In Aubade, even as the mortal part of Larkin is lamenting the inevitable dissolution of his being, the poem itself is lifting up his voice into such immortality as poetry may confer, with all the resources of its art disposed toward preserving and elevating--representing--the everyday inner voice of the man in its social particularity—as you point out, this is part of the exhilaration of reading Larkin—the way the colloquial and the elevated become part of the same voice. It's something of a magic trick, really how he does this here, even while lamenting his own extinction.
Poetry grants life beyond life, but not for our body or our living consciousness.
Nevertheless here “Larkin” is, still going strong.
Thank you so much for reading it - and obviously I share your love of Larkin.
I didn't know Grossman's notion of what poetry does, but I think I agree with it. The lines of Leopardi that I mentioned in the essay express the notion that poetry (or art in general) can be affirmative in some way even when vividly representing the unhappiness of life - since they restore to it the life that it had lost. Perhaps that is similar in way to what Grossman says: for us as readers, Larkin is still living (as you say), because he was able to express his personhood in poetry, notwithstanding what it did to his body or consciousness. And part of that personhood was his fear of death, which was so strong that to deny it would be not fully to participate.
Thank you for this wonderful piece! Aubade has given me lots of joy over the years, even though I strongly disagree with it.
well said
I'm very glad that you liked it, William, thank you! I probably only scratched the surface of what kind of power 'Aubade' has - it's extraordinary how it can resonate with people (Alan Bennett, mentioned in the essay, is another) who disagree with it
Didn't Alan Bennett recite Aubade at every dinner party he went to? I remember reading that somewhere...
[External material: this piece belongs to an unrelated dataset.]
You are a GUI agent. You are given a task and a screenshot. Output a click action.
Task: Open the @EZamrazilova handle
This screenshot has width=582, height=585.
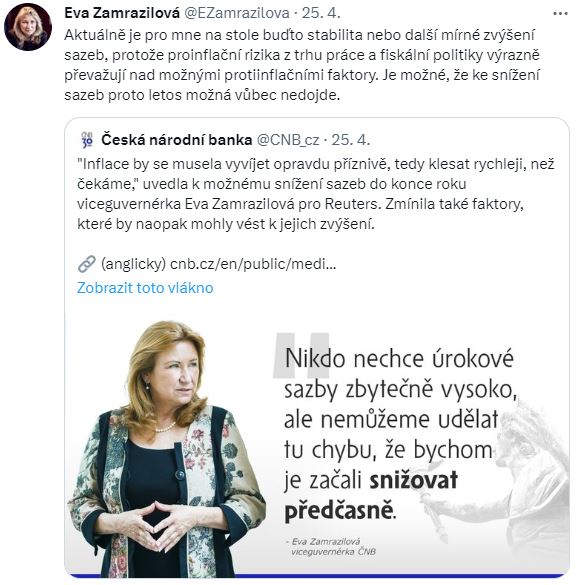[x=237, y=13]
He may have done, I don't know - I seem to remember reading the same thing about Harold Pinter. I'd very much like to hear both of them recite it
Oh, you're right -- I think it was Pinter and I got the two confused.
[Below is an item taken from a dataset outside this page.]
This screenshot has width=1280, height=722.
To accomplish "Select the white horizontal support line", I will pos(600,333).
I like the idea of a series on particular poems.
Wonderful! I've been thinking about that idea for a while, so I'm very glad for the encouragement
Thank you Alexander. As it happens, I just reread Aubade 2 nights ago before bed. Lucky for me I went to sleep and did not repeat the poem's dark meditation. Also, your description of how Larkin maintains a speaking voice in formal stanzas and uses the colloquial to launch the inspired (your description was eloquent!) had a huge impact. I still know Mr. Bleany by heart. But, as to his nihilism, I don't think it right to take This Be the Verse as his souls deepest voice (look at the end of The Whitsun Weddings). He is more like the Buddha before enlightenment refusing to submit to illusion. And light breaks through for him, though not often and not for long. But this is excellent, Thank you.
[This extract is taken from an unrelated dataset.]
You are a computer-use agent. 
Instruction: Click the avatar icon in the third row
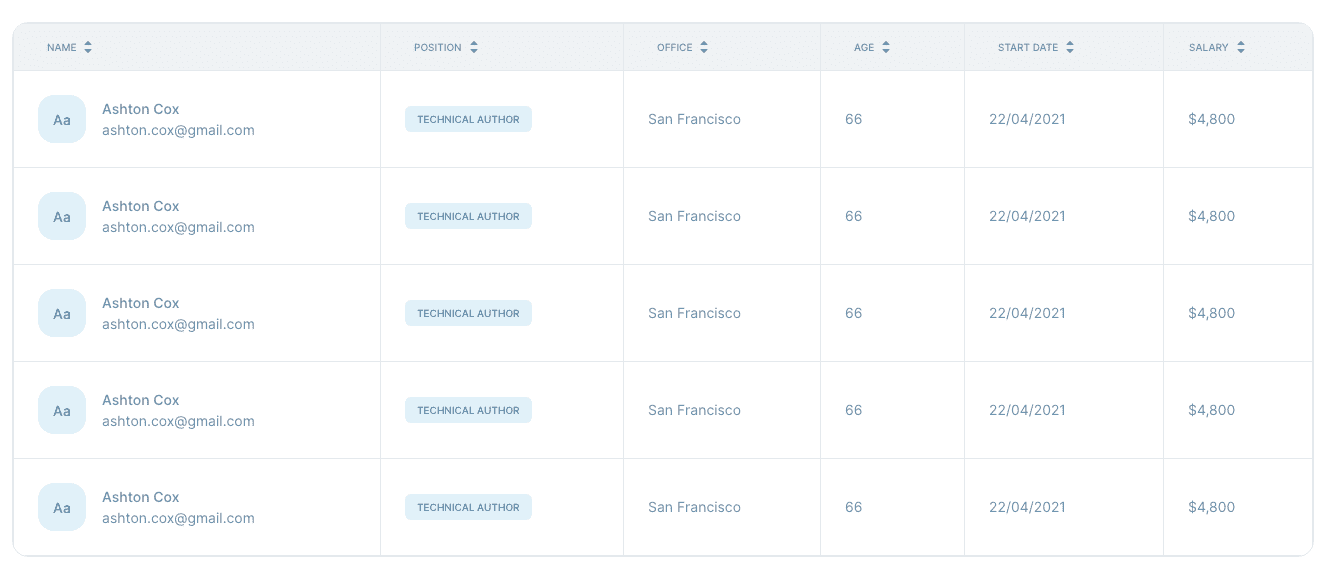tap(61, 313)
Fascinating that you should say that about Larkin, especially as I find myself both probing something of Larkin's 'refusing' (good way of putting it) and looking, or trying to look, eastwards. I don't know what familiarity he had with the Buddha (if he was to be believed when he talked about foreign countries in general, none) but there are plenty of things which might be quite consonant: the end of The Whitsun Weddings is an example, and perhaps so is the deep blue endless air at the end of High Windows.
I'm probably cursed to be one of the few people in this world who takes the last two lines of This Be the Verse literally, but I agree with you that to see that poem as his deepest voice would be a mistake. As with Schopenhauer, who at one point calls the world a multicoloured marvel, Larkin in a poem as bleak as The Old Fools describes 'the million-petalled flower of being here.' Probably neither of them would have accepted that there was a contradiction there - perhaps there is, I don't know.
Thank you so much for reading and for such a thought-provoking comment!
I don’t think he saw himself as Buddhist or had an interest. I asked myself why someone would so consistently refuse to “look on the bright side of life” and not end up dead inside, and i thought of the Buddha who refused to turn away from suffering. There is much true in Larkin’s peesimism.
This is a fine read.
Thank you very much - I'm glad you liked it!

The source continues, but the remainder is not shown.